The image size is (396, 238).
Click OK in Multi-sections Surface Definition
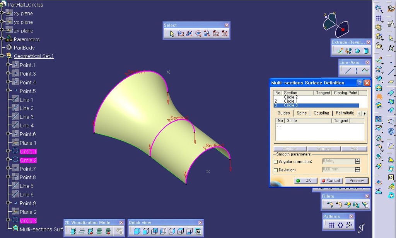(x=305, y=181)
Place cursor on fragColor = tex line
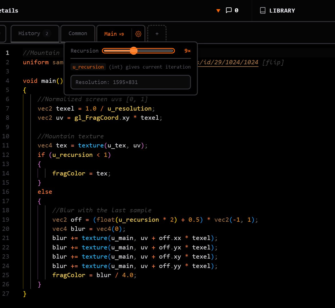The height and width of the screenshot is (308, 335). tap(82, 173)
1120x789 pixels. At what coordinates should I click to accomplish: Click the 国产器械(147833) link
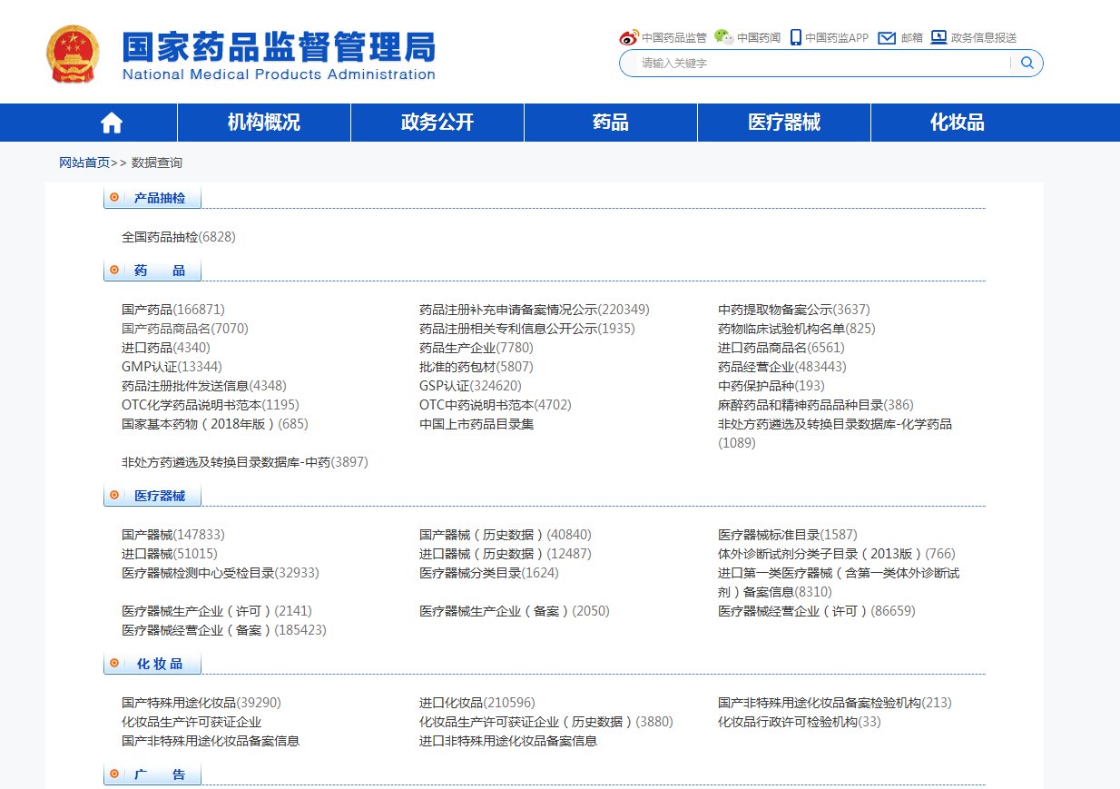pyautogui.click(x=172, y=534)
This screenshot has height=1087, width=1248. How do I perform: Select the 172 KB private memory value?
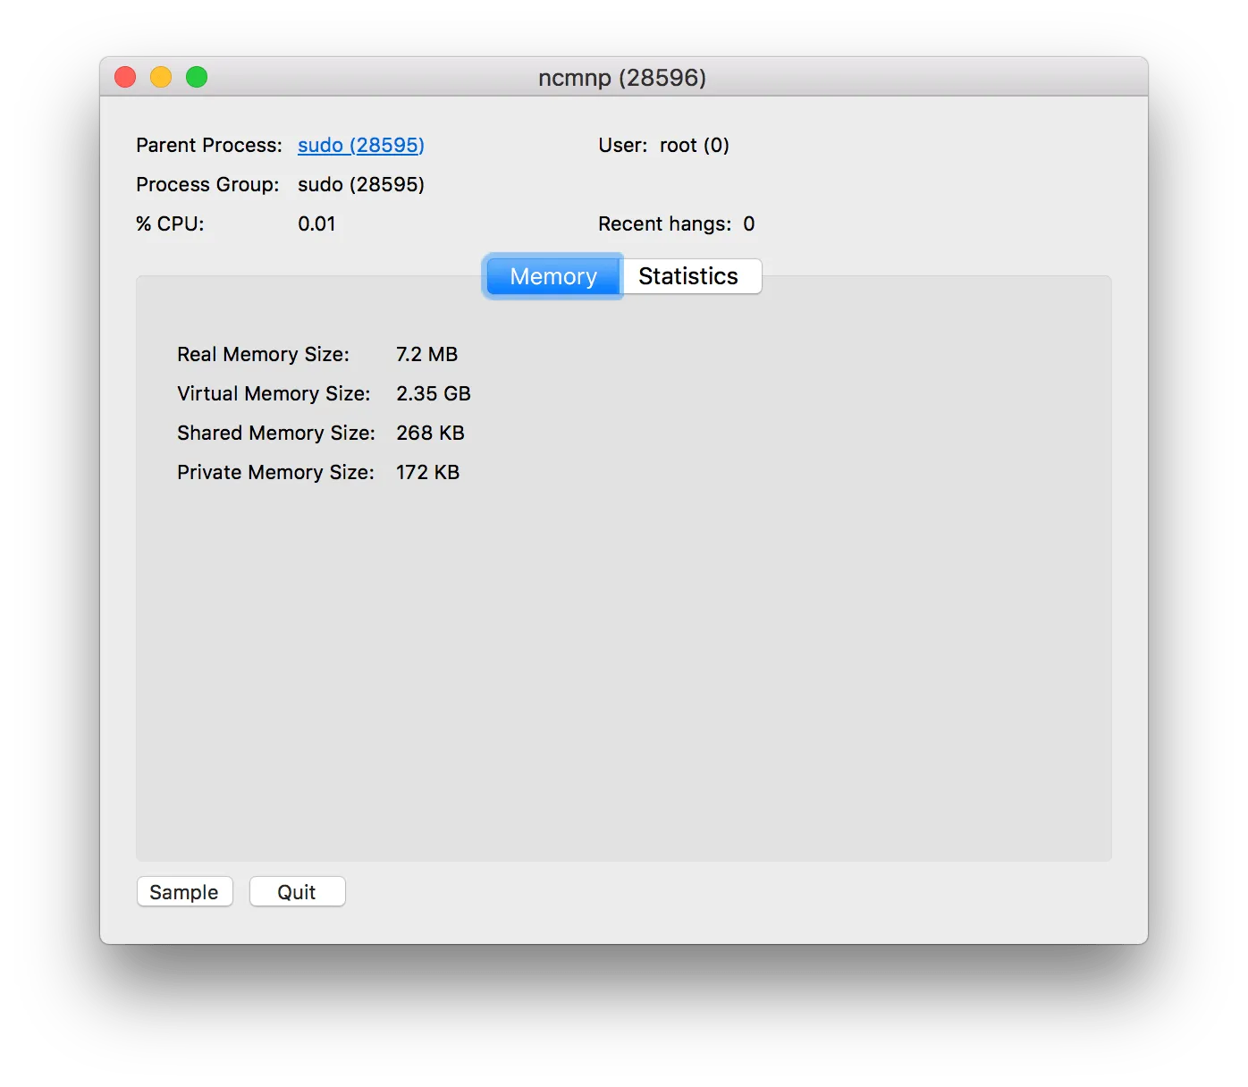pyautogui.click(x=427, y=472)

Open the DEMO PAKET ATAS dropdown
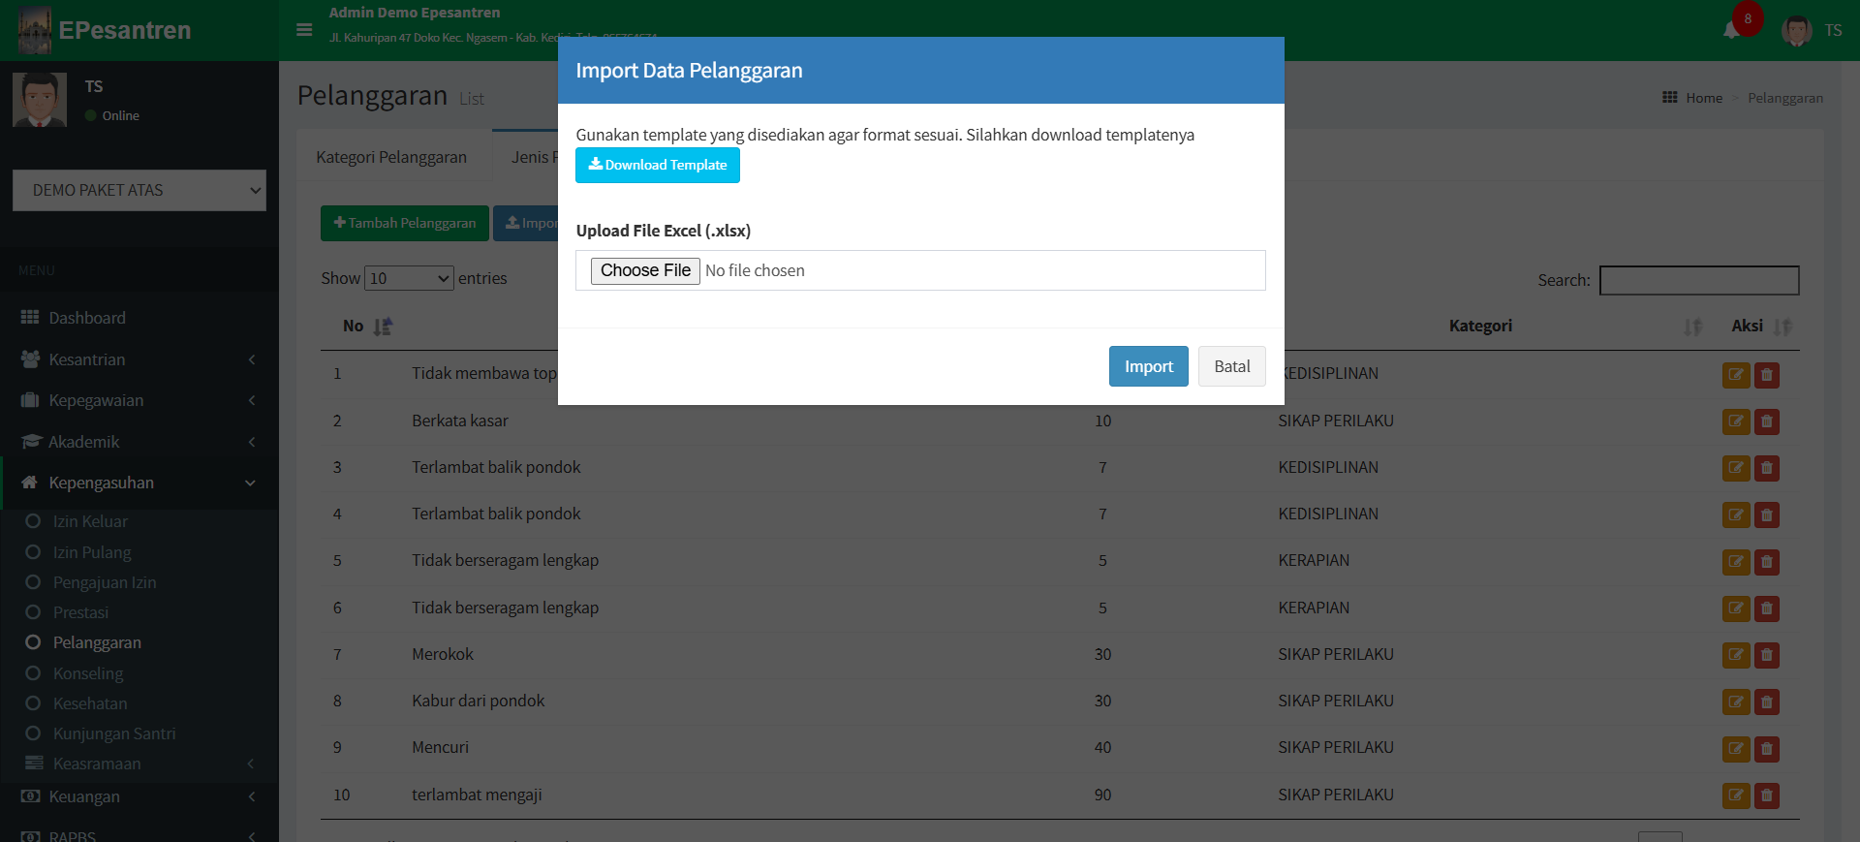click(x=140, y=190)
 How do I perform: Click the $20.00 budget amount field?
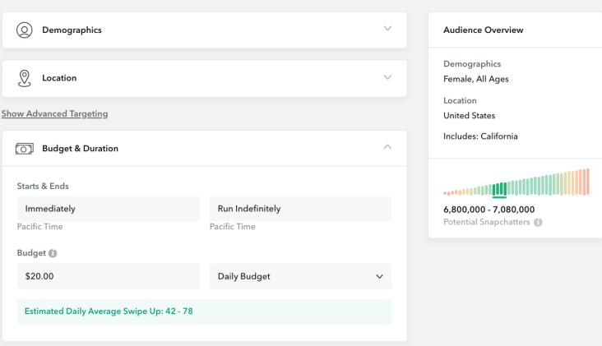click(108, 276)
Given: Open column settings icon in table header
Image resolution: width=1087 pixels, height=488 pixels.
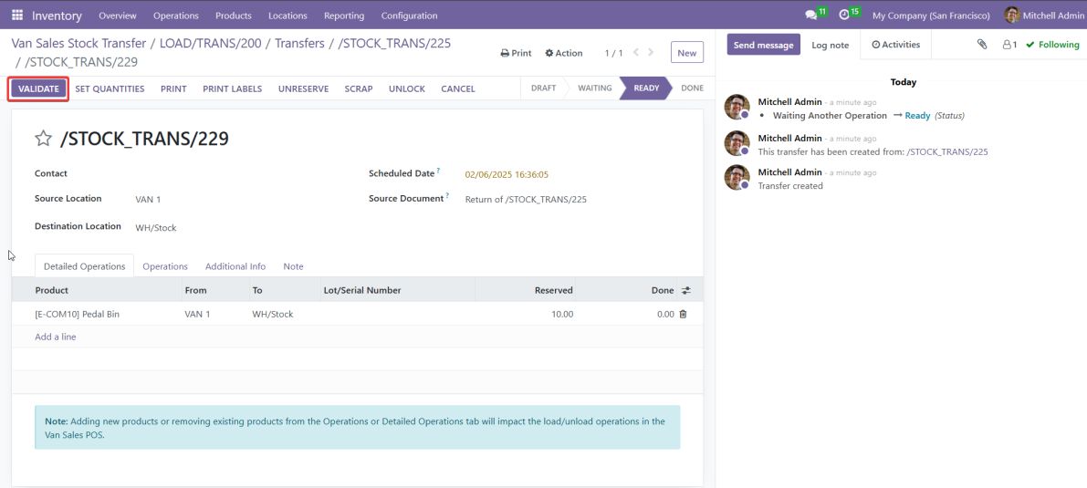Looking at the screenshot, I should pyautogui.click(x=686, y=290).
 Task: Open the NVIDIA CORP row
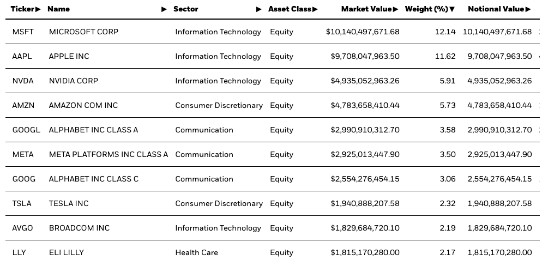[273, 81]
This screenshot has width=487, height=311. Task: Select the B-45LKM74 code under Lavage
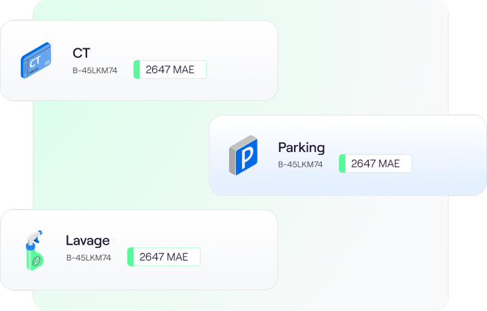[89, 258]
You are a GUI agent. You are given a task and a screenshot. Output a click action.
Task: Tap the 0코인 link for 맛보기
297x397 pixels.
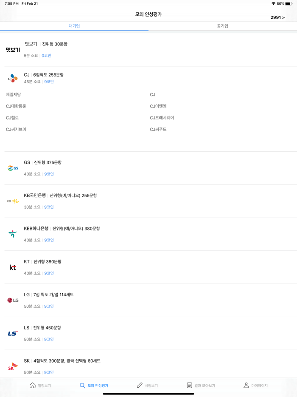(47, 55)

········

→ **Directions for this task**
Word for word, give again the lines from the line with "Given: Open column" through the end of the records above, with both ends included and the pictures left out.

→ **Response**
Given: Open column settings icon in table header
Image resolution: width=1087 pixels, height=488 pixels.
Looking at the screenshot, I should pyautogui.click(x=686, y=290).
 Task: Open the NVIDIA CORP row
[273, 81]
This screenshot has width=487, height=311. Task: Select the B-45LKM74 code under Lavage
[89, 258]
You are a GUI agent. You are given a task and a screenshot. Output a click action.
Task: Tap the 0코인 link for 맛보기
297x397 pixels.
(47, 55)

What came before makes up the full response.